Erst in den Jahren 2005/2006 schaffte Rap aus Houston den verdienten überregionalen Durchbruch und bestimmte über diesen Zeitraum die Billboard Charts nach Belieben. Diese Zeit kann man durchaus als Golden Era des Houston Raps bezeichnen, denn ein Großteil der lokalen Rapper wie Lil Flip, Mike Jones oder Chamillionaire erreichten in dieser Zeitspanne Verkaufszahlen, die sie bislang nicht mehr wiederholen konnten. Kennzeichnend für den Sound der viertgrößten Stadt der USA sind seit jeher die relaxten und kodeingeschwängerten Screwed & Chopped Hooks, die DJ Screw und seine legendäre Screwed Up Click seit Mitte der Neunziger in ihren Tracks implementierten. Durch Michael Watts (aka ‘5000’), DJ und Chef des Independent Labels Swisha House, und seinen Swisha House Mannen fand dann das Houstoner Klangbild auch den Weg in oberen Regionen der Billboard Charts. Wie dies bei Hypes so üblich ist, atmeten kurze Zeit später alle Mainstream Rapsongs das texanische Soundbild ein, so dass kaum ein Charthit zu dieser Zeit ohne einen starken Südstaaten Einfluss auskam. Der Houston Sound schaffte sogar den Sprung über den amerikanischen Kontinent hinaus nach Deutschland, so dass auch in den Hooks der deutschen Rapzunft fleißig “gescrewed & gechopped” wurde.

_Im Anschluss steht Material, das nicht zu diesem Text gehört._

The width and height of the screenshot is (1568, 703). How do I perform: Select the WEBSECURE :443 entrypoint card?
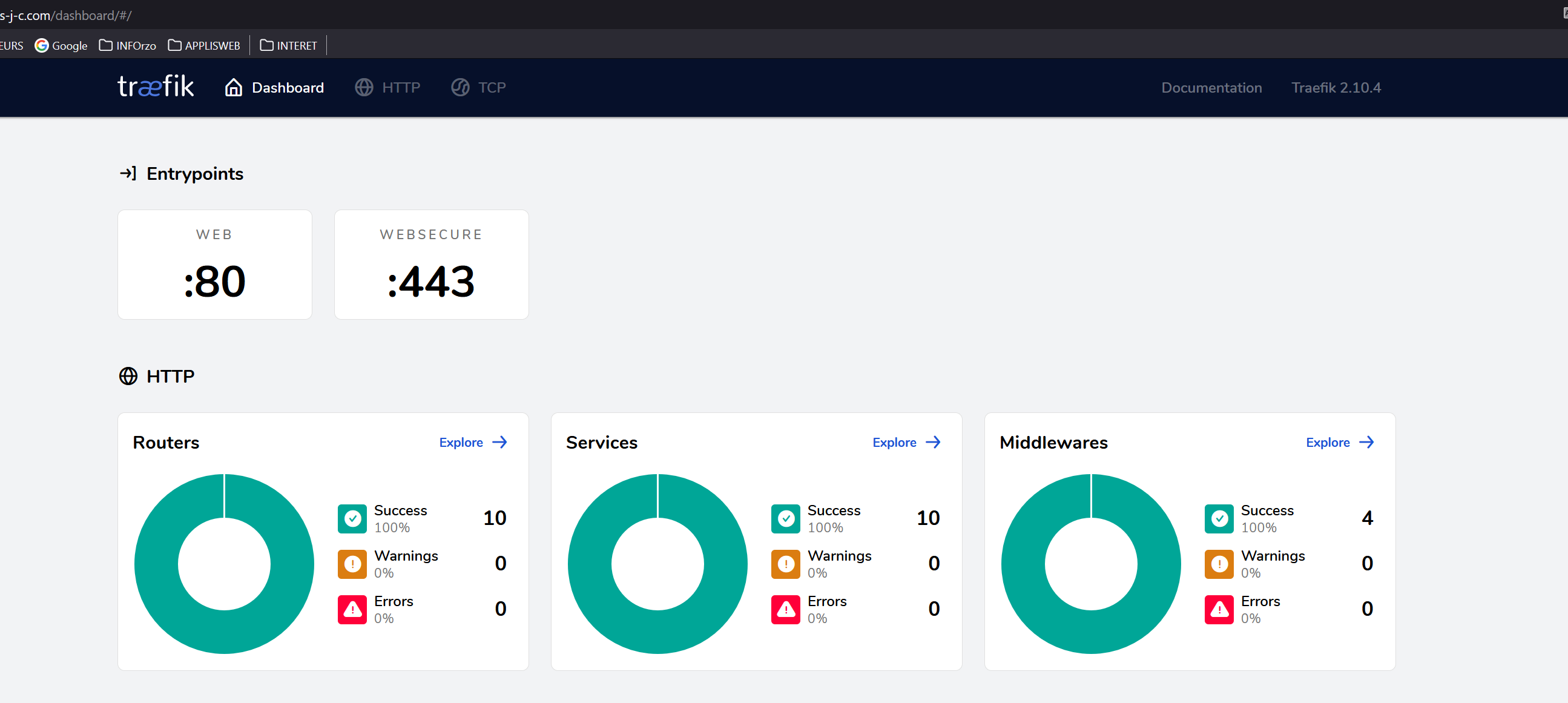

Neben musikalischen Highlights stellte der im Südstaaten Rap typische und einzigartige Unity Gedanke mit Sicherheit einen weiteren Erfolgsfaktor dar: so featureten sich die meisten H-Town Rapper gegenseitig auf ihren Alben und oftmals gab es auf den Longplayern richtige Gipfeltreffen der lokalen Rapelite. Die einzigen wirkliche Fehde fand zwischen Lil Flip und dem Swisha House Camp statt und auch Chamillionaire stänkerte eine Zeit lang gegen das seinerzeit sehr erfolgreiche Independent Label. Vor allem Flip warf Michael Watts vor, dass er den originalen Sound der Screwed Up Click abgekupfert habe um damit Geld zu verdienen. Chamillionaire beschimpfte Mike Jones auf einem Track sogar als Dyke Jones. Auch das Verhältnis zwischen den ehemaligen Partnern Paul Wall und Chamillionaire war zwischendruch nicht das beste. Die Differenzen wurden jedoch mit der Zeit wieder beigelegt. Diese Nebensächlichkeiten schmälern jedoch nicht den Gesamteindruck, dass die Kultur und der Sound der Stadt Houston die amerikanische Rapmusik für einen nicht unerheblichen Zeitraum geprägt hat. 2011 ist der Hype zwar wieder längst abgeklungen, doch haben Bun B & Co. ihren verdienten Platz in der Raphistorie eingenommen oder wie der UGK Rapper es formulieren würde: “This is H-Town, Texas, tell me how does it look? Taking over the rap kitchen and we ready to cook”.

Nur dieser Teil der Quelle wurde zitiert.